The entries below hold a line with "Tick the Show" and a line with "Given: Click the 2h post timestamp". Return those lines and all that lie between them, exactly and only.

══ Records for this exercise

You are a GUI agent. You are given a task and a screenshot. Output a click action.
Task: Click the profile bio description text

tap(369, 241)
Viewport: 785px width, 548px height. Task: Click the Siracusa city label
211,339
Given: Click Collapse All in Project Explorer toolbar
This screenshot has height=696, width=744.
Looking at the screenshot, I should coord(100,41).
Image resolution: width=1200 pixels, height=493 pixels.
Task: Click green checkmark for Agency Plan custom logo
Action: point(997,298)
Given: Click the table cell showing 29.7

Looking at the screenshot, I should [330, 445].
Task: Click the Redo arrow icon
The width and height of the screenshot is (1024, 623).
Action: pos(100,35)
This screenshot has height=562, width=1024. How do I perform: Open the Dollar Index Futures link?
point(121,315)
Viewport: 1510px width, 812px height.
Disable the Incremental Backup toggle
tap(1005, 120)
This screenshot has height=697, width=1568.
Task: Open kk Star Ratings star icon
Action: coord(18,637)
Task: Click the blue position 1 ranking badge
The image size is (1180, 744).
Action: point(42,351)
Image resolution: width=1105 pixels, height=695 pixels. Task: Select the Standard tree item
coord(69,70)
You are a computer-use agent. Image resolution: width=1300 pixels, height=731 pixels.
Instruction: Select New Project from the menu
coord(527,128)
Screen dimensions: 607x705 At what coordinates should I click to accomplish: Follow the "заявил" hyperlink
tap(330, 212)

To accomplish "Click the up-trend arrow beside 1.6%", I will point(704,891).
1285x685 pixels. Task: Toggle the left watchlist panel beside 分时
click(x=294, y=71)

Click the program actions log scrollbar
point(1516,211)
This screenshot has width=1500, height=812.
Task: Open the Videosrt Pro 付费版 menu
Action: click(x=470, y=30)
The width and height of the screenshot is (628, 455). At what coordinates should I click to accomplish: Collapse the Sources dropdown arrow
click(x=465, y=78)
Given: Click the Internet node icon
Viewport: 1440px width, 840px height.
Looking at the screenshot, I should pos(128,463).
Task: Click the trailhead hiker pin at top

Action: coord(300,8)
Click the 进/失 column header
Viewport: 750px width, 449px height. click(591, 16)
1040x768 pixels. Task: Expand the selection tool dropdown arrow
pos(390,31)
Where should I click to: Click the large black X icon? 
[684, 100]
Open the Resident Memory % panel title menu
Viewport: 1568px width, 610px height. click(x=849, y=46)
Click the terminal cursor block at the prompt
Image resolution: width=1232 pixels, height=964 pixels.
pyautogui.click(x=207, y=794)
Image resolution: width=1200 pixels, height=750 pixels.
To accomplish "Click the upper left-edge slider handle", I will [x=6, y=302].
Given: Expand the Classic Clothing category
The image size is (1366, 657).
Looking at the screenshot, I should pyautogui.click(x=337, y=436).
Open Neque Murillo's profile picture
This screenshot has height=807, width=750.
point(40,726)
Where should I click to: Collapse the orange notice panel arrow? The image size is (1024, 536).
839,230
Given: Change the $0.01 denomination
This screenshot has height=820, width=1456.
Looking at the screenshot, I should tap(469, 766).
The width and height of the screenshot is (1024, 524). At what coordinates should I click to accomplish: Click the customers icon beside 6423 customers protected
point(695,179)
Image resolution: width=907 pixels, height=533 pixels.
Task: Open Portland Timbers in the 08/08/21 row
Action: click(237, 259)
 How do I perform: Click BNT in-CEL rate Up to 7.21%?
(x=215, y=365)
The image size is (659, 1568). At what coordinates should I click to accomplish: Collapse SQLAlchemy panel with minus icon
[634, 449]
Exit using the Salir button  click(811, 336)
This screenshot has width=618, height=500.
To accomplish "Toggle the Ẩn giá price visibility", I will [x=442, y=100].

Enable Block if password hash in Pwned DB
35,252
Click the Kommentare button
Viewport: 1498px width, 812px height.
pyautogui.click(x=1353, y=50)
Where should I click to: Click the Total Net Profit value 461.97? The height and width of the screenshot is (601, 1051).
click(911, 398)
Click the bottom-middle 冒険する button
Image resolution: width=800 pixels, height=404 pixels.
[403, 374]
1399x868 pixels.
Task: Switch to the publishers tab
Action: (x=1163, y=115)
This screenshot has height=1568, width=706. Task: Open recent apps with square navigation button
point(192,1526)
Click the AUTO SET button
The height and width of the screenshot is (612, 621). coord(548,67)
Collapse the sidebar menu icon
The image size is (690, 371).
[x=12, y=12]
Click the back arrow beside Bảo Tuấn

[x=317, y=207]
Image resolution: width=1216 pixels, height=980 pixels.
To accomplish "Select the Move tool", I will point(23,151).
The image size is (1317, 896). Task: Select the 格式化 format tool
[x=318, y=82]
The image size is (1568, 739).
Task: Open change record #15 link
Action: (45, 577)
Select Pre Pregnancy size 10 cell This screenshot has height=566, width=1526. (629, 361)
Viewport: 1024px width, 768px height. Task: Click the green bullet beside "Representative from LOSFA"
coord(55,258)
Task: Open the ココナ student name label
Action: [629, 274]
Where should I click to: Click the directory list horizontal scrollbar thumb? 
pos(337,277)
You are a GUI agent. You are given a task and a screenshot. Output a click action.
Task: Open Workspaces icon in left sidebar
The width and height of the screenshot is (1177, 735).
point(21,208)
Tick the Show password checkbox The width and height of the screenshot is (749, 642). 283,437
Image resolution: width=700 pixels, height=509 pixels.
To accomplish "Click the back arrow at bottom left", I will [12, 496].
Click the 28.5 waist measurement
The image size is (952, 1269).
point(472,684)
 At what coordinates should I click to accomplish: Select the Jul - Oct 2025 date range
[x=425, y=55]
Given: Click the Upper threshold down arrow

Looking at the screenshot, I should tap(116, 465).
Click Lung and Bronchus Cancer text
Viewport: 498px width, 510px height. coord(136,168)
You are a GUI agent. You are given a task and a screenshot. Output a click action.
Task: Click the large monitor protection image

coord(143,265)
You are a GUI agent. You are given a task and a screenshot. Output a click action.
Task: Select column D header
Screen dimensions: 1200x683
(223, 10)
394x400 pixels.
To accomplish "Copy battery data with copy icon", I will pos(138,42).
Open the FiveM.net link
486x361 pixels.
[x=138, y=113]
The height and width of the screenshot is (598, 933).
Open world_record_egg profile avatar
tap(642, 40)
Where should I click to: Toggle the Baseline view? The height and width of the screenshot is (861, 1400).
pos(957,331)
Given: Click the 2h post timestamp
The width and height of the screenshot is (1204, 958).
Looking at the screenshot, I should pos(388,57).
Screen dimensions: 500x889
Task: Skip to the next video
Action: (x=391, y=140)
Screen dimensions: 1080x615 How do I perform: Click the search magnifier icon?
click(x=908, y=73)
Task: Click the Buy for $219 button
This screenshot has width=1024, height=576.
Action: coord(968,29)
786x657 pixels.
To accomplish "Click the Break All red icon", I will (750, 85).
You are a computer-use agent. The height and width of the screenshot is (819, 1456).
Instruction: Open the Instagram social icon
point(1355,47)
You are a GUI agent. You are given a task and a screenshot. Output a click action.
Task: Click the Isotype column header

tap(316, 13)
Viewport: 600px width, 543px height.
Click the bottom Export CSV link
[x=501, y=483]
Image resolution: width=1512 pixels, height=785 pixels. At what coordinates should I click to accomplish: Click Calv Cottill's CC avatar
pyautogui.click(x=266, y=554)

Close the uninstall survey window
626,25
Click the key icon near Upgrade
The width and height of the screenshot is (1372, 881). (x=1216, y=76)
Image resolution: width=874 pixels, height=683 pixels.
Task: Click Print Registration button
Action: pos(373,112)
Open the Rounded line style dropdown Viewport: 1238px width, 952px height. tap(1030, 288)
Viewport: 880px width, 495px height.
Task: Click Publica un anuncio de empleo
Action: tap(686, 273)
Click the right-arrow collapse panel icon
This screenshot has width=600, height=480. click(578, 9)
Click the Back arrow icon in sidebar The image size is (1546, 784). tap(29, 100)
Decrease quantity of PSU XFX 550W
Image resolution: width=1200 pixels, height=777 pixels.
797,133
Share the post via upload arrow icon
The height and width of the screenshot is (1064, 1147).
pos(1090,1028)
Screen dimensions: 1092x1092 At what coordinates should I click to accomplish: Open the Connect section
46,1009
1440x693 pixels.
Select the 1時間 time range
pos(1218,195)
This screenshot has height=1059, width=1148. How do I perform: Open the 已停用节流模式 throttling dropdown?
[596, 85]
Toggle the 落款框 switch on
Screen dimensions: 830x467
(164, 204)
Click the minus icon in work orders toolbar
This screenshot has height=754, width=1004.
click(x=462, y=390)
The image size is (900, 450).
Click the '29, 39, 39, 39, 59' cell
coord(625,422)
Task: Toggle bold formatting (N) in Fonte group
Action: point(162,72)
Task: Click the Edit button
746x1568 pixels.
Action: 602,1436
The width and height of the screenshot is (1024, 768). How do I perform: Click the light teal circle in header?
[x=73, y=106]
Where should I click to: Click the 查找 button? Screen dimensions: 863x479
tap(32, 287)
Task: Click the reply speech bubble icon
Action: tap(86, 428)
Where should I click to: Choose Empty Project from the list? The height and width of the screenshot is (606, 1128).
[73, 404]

════

**Solved exercise**.
Tick the Show password checkbox The width and height of the screenshot is (749, 642). 283,437
Image resolution: width=700 pixels, height=509 pixels.
To accomplish "Click the back arrow at bottom left", I will [12, 496].
Click the 28.5 waist measurement
The image size is (952, 1269).
point(472,684)
 At what coordinates should I click to accomplish: Select the Jul - Oct 2025 date range
[x=425, y=55]
Given: Click the Upper threshold down arrow

Looking at the screenshot, I should tap(116, 465).
Click Lung and Bronchus Cancer text
Viewport: 498px width, 510px height. coord(136,168)
You are a GUI agent. You are given a task and a screenshot. Output a click action.
Task: Click the large monitor protection image

coord(143,265)
You are a GUI agent. You are given a task and a screenshot. Output a click action.
Task: Select column D header
Screen dimensions: 1200x683
(223, 10)
394x400 pixels.
To accomplish "Copy battery data with copy icon", I will pos(138,42).
Open the FiveM.net link
486x361 pixels.
[x=138, y=113]
The height and width of the screenshot is (598, 933).
Open world_record_egg profile avatar
tap(642, 40)
Where should I click to: Toggle the Baseline view? The height and width of the screenshot is (861, 1400).
pos(957,331)
Given: Click the 2h post timestamp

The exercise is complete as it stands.